BandarLampung – Direktorat Reserse Kriminal Umum (Ditreskrimum) Polda Lampung menangkap enam orang debt collector atau mata elang (matel) yang diduga melakukan perampasan disertai ancaman terhadap seorang pengendara mobil di Kota Bandar Lampung.
Dalam proses penangkapan, polisi sempat melepaskan tembakan peringatan karena para pelaku melakukan perlawanan.
Direktur Reserse Kriminal Umum Polda Lampung, Kombes Pol Indra Hermawan, mengatakan pengungkapan kasus tersebut berawal dari laporan korban berinisial CR (47), warga Kota Bandung, Jawa Barat.
ADVERTISEMENT
SCROLL TO RESUME CONTENT
Peristiwa terjadi pada Jumat (26/6/2026) sekitar pukul 17.45 WIB di kawasan Jalan Wolter Monginsidi, Kelurahan Durian Payung, Kecamatan Tanjungkarang Pusat, Kota Bandar Lampung.
Saat itu korban memarkirkan mobil Mitsubishi Pajero Sport hitam tahun 2022 di halaman sebuah butik di Jalan Kartini.
Tidak lama kemudian, korban didatangi enam orang yang mengaku sebagai debt collector.
Menurut Indra, para pelaku memaksa korban menyerahkan kendaraan dengan alasan penarikan unit.
“Korban menolak sehingga para pelaku mengancam dan memaksa korban membawa mobil tersebut menuju kantor CIMB Niaga Auto Finance agar kendaraan diserahkan,” kata Indra, Minggu (28/6/2026).
Korban kemudian menghubungi Polda Lampung. Menindaklanjuti laporan tersebut, Unit 4 Resmob Subdit III Jatanras Ditreskrimum Polda Lampung yang dipimpin Kompol Jonnifer Yolandra bergerak menuju lokasi.
Sekitar pukul 21.30 WIB, petugas berhasil mengamankan enam pelaku di kantor perusahaan pembiayaan tersebut beserta barang bukti.
Namun saat hendak diamankan, para pelaku sempat melakukan perlawanan sehingga polisi melepaskan tembakan peringatan.
“Pada saat dilakukan penangkapan, para pelaku melakukan perlawanan sehingga anggota mengeluarkan tembakan peringatan,” ujar Indra.

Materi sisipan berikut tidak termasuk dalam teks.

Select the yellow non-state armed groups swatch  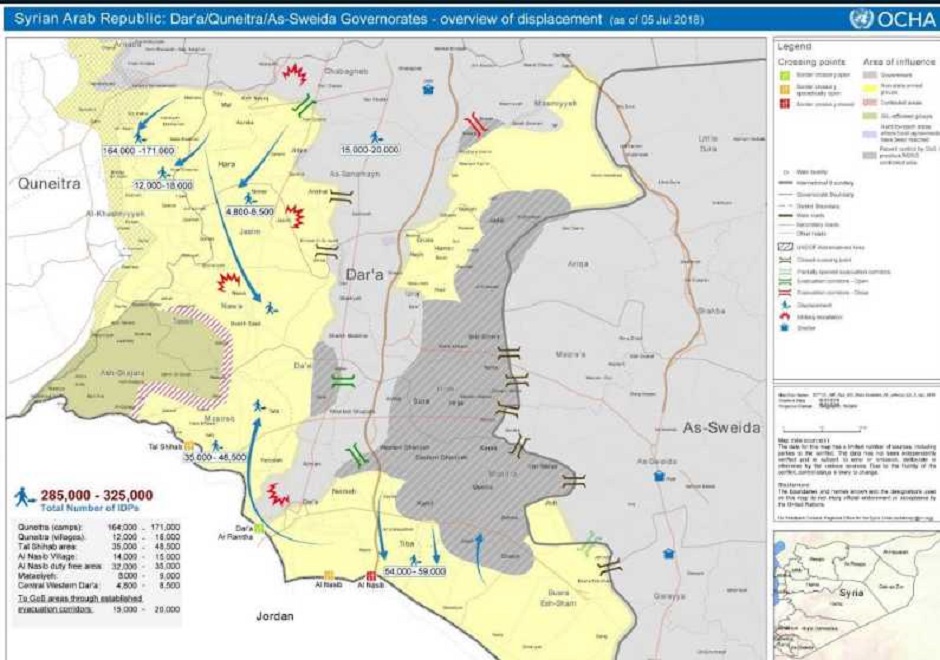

Dari tangan para tersangka, polisi menyita satu unit Mitsubishi Pajero Sport milik korban, satu unit Toyota Innova yang digunakan para pelaku, enam kartu identitas, serta dua lembar STNK.
Keenam pelaku kini telah ditetapkan sebagai tersangka dan ditahan. Mereka dijerat dengan tindak pidana pemerasan, pengancaman, atau perampasan sebagaimana diatur dalam Undang-Undang Nomor 1 Tahun 2023 tentang KUHP.
“Saat ini penyidik masih melengkapi berkas perkara, melakukan pemeriksaan terhadap saksi maupun para tersangka, serta mendalami peran masing-masing pelaku dalam perkara tersebut,” tegas Indra.